Just checking this is definitely what you intended? _total_mapcount is -1 when
it means "no pages mapped", so 0 means 1 page mapped?

>  	atomic_set(&folio->_pincount, 0);
>  
>  	for (i = 1; i < nr_pages; i++) {
> @@ -2027,7 +2027,7 @@ static bool __prep_compound_gigantic_folio(struct folio *folio,
>  	/* we rely on prep_new_hugetlb_folio to set the destructor */
>  	folio_set_order(folio, order);
>  	atomic_set(&folio->_entire_mapcount, -1);
> -	atomic_set(&folio->_nr_pages_mapped, 0);
> +	atomic_set(&folio->_total_mapcount, -1);
>  	atomic_set(&folio->_pincount, 0);
>  	return true;
>  
> diff --git a/mm/internal.h b/mm/internal.h
> index 02a6fd36f46e..e4646fed44a5 100644
> --- a/mm/internal.h
> +++ b/mm/internal.h
> @@ -53,10 +53,10 @@ struct folio_batch;
>  void page_writeback_init(void);
>  
>  /*
> - * If a 16GB hugetlb folio were mapped by PTEs of all of its 4kB pages,
> + * If a 16GB folio were mapped by PTEs of all of its 4kB pages,
>   * its nr_pages_mapped would be 0x400000: choose the COMPOUND_MAPPED bit
> - * above that range, instead of 2*(PMD_SIZE/PAGE_SIZE).  Hugetlb currently
> - * leaves nr_pages_mapped at 0, but avoid surprise if it participates later.
> + * above that range, instead of 2*(PMD_SIZE/PAGE_SIZE).

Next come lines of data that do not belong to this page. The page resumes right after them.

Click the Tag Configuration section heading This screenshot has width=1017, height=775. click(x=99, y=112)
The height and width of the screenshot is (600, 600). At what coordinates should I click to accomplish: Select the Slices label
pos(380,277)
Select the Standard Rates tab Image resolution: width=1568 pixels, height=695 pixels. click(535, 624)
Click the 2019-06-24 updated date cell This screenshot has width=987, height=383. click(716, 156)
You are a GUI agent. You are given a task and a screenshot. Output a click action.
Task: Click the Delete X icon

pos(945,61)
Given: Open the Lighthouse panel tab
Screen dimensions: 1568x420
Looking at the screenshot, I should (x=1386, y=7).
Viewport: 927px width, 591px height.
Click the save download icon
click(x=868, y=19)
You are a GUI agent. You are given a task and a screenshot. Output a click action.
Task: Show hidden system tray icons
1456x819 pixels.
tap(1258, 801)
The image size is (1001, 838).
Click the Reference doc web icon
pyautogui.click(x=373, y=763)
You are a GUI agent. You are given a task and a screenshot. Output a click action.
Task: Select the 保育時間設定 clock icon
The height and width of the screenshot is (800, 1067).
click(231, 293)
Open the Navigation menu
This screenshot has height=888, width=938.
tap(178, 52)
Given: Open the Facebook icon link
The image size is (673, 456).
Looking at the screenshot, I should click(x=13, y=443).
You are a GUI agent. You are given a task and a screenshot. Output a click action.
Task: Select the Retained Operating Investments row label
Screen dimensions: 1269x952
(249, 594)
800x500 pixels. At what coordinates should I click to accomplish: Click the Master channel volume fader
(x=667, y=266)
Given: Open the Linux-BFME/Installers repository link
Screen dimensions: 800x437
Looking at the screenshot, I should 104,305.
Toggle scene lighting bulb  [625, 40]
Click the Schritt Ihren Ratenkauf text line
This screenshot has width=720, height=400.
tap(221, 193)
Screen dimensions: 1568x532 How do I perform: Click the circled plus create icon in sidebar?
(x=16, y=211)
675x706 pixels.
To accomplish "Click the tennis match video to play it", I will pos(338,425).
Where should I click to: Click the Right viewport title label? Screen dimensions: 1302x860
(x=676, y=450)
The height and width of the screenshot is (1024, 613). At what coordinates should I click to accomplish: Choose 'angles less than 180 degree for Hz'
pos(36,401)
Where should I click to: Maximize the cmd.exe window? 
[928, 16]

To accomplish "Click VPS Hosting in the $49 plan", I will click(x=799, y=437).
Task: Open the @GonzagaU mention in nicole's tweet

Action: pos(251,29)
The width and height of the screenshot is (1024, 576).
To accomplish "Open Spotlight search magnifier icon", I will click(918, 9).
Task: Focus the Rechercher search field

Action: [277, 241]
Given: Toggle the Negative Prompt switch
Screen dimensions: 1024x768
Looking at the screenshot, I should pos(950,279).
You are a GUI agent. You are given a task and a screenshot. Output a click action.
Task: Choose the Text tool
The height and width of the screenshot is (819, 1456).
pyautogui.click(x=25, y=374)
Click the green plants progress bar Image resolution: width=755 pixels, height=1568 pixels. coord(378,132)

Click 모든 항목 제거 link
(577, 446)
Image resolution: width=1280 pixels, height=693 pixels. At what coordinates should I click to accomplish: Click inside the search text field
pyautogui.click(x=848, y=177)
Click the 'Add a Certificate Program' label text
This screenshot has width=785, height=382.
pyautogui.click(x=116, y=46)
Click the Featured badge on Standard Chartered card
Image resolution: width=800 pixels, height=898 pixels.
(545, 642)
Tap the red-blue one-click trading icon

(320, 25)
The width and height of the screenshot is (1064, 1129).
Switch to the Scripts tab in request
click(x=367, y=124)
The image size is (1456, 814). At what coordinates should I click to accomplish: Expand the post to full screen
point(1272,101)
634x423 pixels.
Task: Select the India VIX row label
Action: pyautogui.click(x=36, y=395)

Not applicable to
> + * hugetlb.
>   */
>  #define COMPOUND_MAPPED		0x800000
>  #define FOLIO_PAGES_MAPPED	(COMPOUND_MAPPED - 1)
> @@ -67,15 +67,6 @@ void page_writeback_init(void);
>   */
>  #define SHOW_MEM_FILTER_NODES		(0x0001u)	/* disallowed nodes */
>  
> -/*
> - * How many individual pages have an elevated _mapcount.  Excludes
> - * the folio's entire_mapcount.
> - */
> -static inline int folio_nr_pages_mapped(struct folio *folio)
> -{
> -	return atomic_read(&folio->_nr_pages_mapped) & FOLIO_PAGES_MAPPED;
> -}
> -
>  static inline void *folio_raw_mapping(struct folio *folio)
>  {
>  	unsigned long mapping = (unsigned long)folio->mapping;
> @@ -420,7 +411,7 @@ static inline void prep_compound_head(struct page *page, unsigned int order)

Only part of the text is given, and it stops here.